Kallab was fascinated by the glimpse of these long-dead people provided by their clothes probably the oldest existing examples in the Levant. Clothes, especially marriage robes, captured the embroidering talent of women and, by extension, their families. She put her architectural career on hold to learn restoration techniques at the International Center for the Study of Ancient Textiles in Lyons.
“The discovery made me drop my work and dedicate myself to it,” she said. “It’s important because it’s given us a vision of the historical context: a 13th century dress in good condition, the dress of ordinary women, functional and in popular fashion.”
The researchers were able to identify the motifs, weaving techniques and dyes of the 14th century. The dresses used indigo, grown in Lebanon since the Phoenicians for shades of blue, the madderwort plant for red, and walnut juice for brown. Motifs include crosses, herring-bone, and what seem like the stylized dragons seen in many Central Asian rugs. Triangles, polygons and diamonds form patterns as abstract as anything modern.
The designs compare closely to those found in Asia Minor and Palestine during this period and even show the influence of Turkoman nomads who passed along this trade route, said Kallab.
Kallab’s co-author was Gerard Figuie, a former colonel on the UN Armistice Commission here who married a Lebanese woman. After retiring as the defense attache at the French Embassy, he pursued his hobby of archeology.
“We started this book in 1990,” he said. “It took years to check dates and learn how to clean the fabric, then two years to restore and analyze them. We cleaned them in my flat there was a terrible smell after smuggling the bodies past militia and Syrian checkpoints.
“We had problems publishing the book we needed eight years to get government approval,” said Figuie, who is particularly proud that the preface was written by French Academician Alain Decaux.
“We did all this with our own money,” Kallab pointed out. “It cost me and the colonel a lot, but it was a passion we didn’t think about the cost until we’d published.” All profits from the privately-published book go to charities for the elderly and the young.

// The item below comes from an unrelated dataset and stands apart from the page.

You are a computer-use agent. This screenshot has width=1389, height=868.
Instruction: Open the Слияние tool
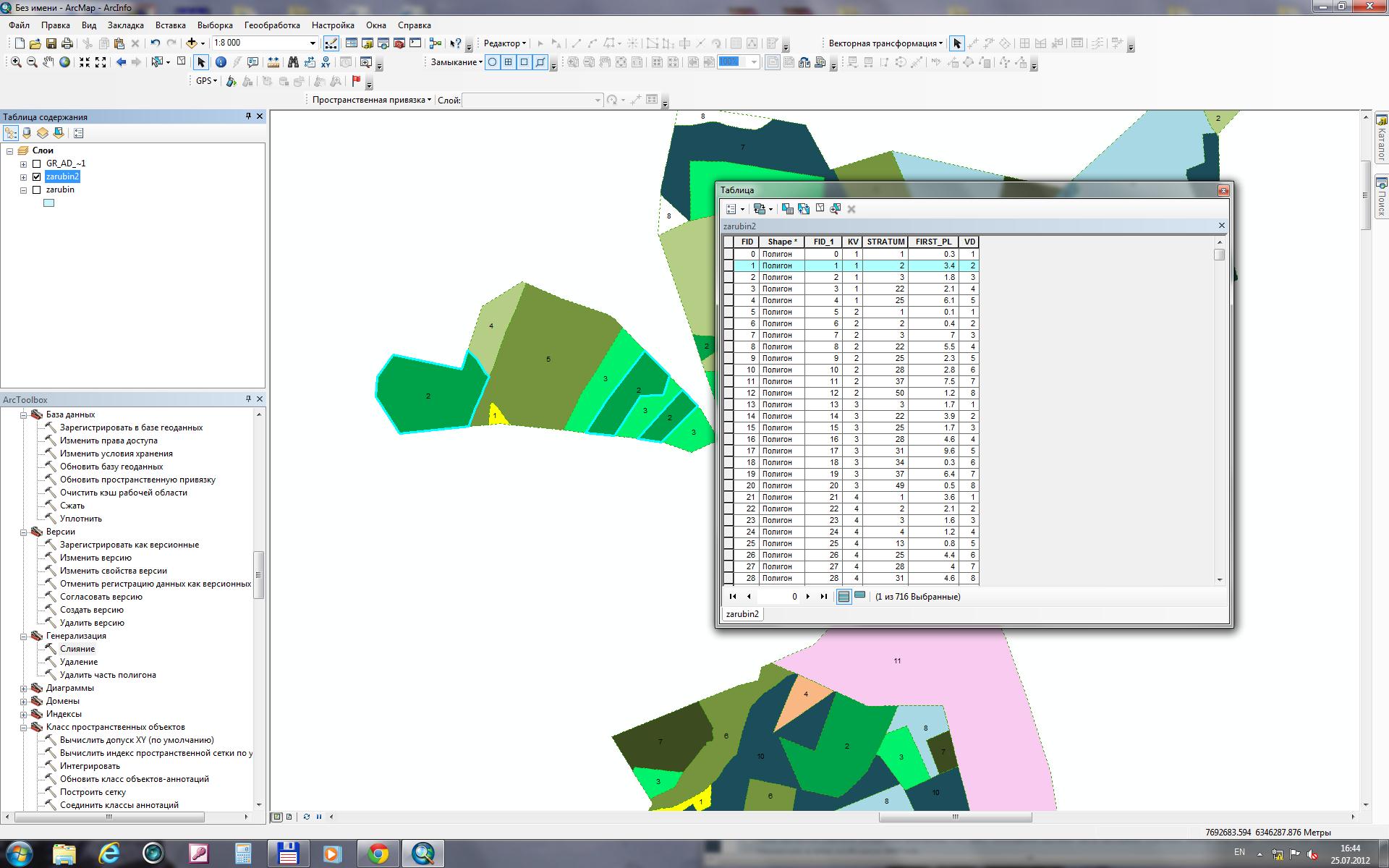[x=77, y=649]
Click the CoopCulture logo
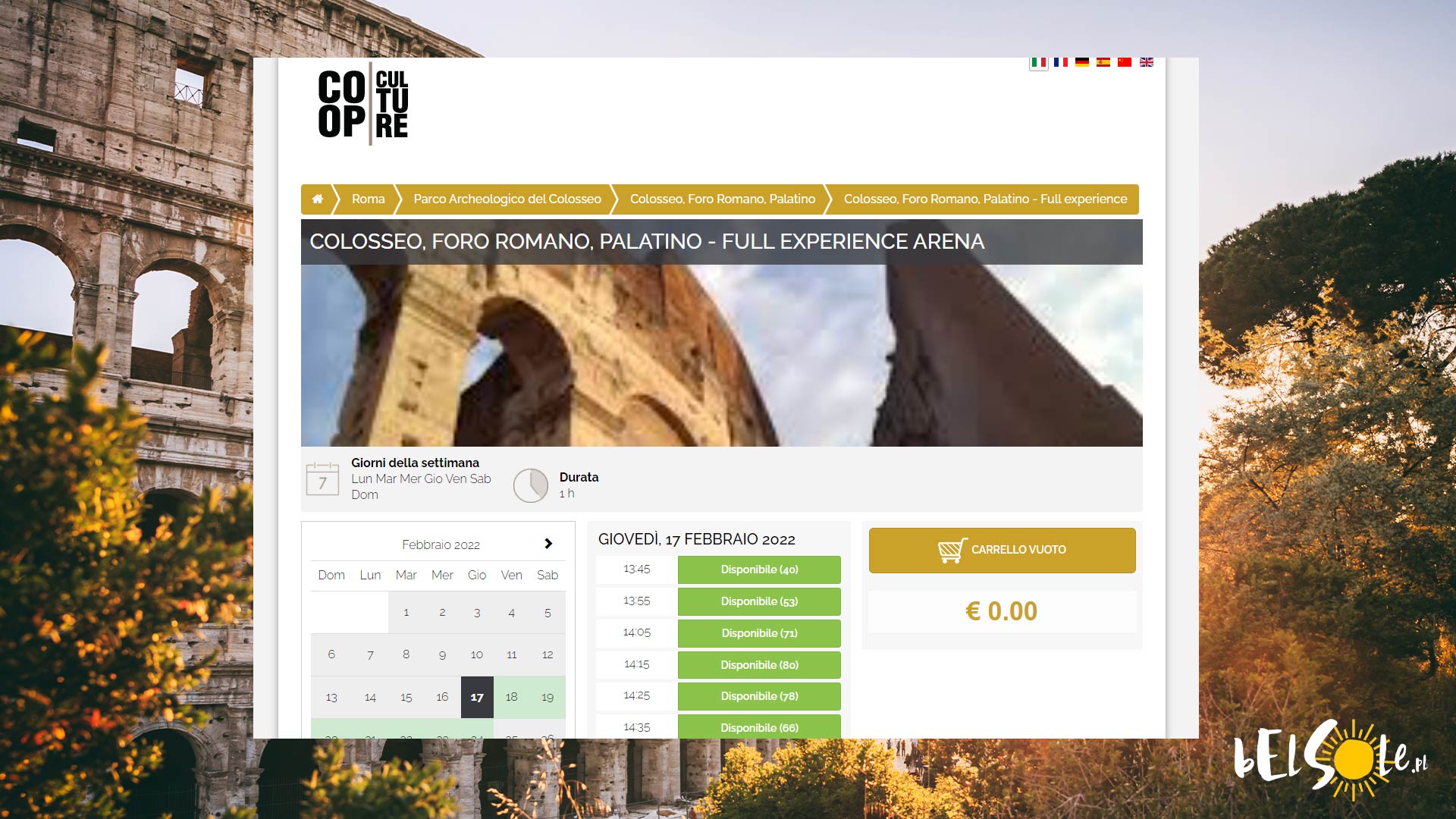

Unfortunately, the spectacular finds the first in Lebanon are sitting in the bowels of the National Museum and have yet to be seen by more than a handful of people in the country of their origin. Although one piece of clothing was shown at the Arab Cultural Center in Paris in 1998, it seems even discoveries such as these cannot command the necessary funds from a cash-strapped government.
A curator at the National Museum said the mummies and their clothes were not yet ready to be put on public view.
“They are very important finds and we’re carrying out further tests, like carbon dating,” said the curator. “We’re preparing a display but we need more money.”
Hani Abdul Nur, a biology lecturer at the Lebanese University, was one of the first potholers to explore the caves and remains fascinated by their secrets.
“Each year we find new things,” he said. “Last year we found a cave with strata from the medieval to prehistoric. We found 18th century Ethiopian scriptures in another.”
Abdul Nur admits that the civil war allowed greater freedom for the enthusiastic amateur but recognizes that those anarchistic days are gone.
“During the war we could dig but now it’s forbidden. We don’t publicize our finds now because every amateur archeologist will dig and destroy the findings,” he said, with no apparent sense of irony.
For Figuie, the romance of the discovery still lingers: “This book proves that even in this century, you can still find adventure.”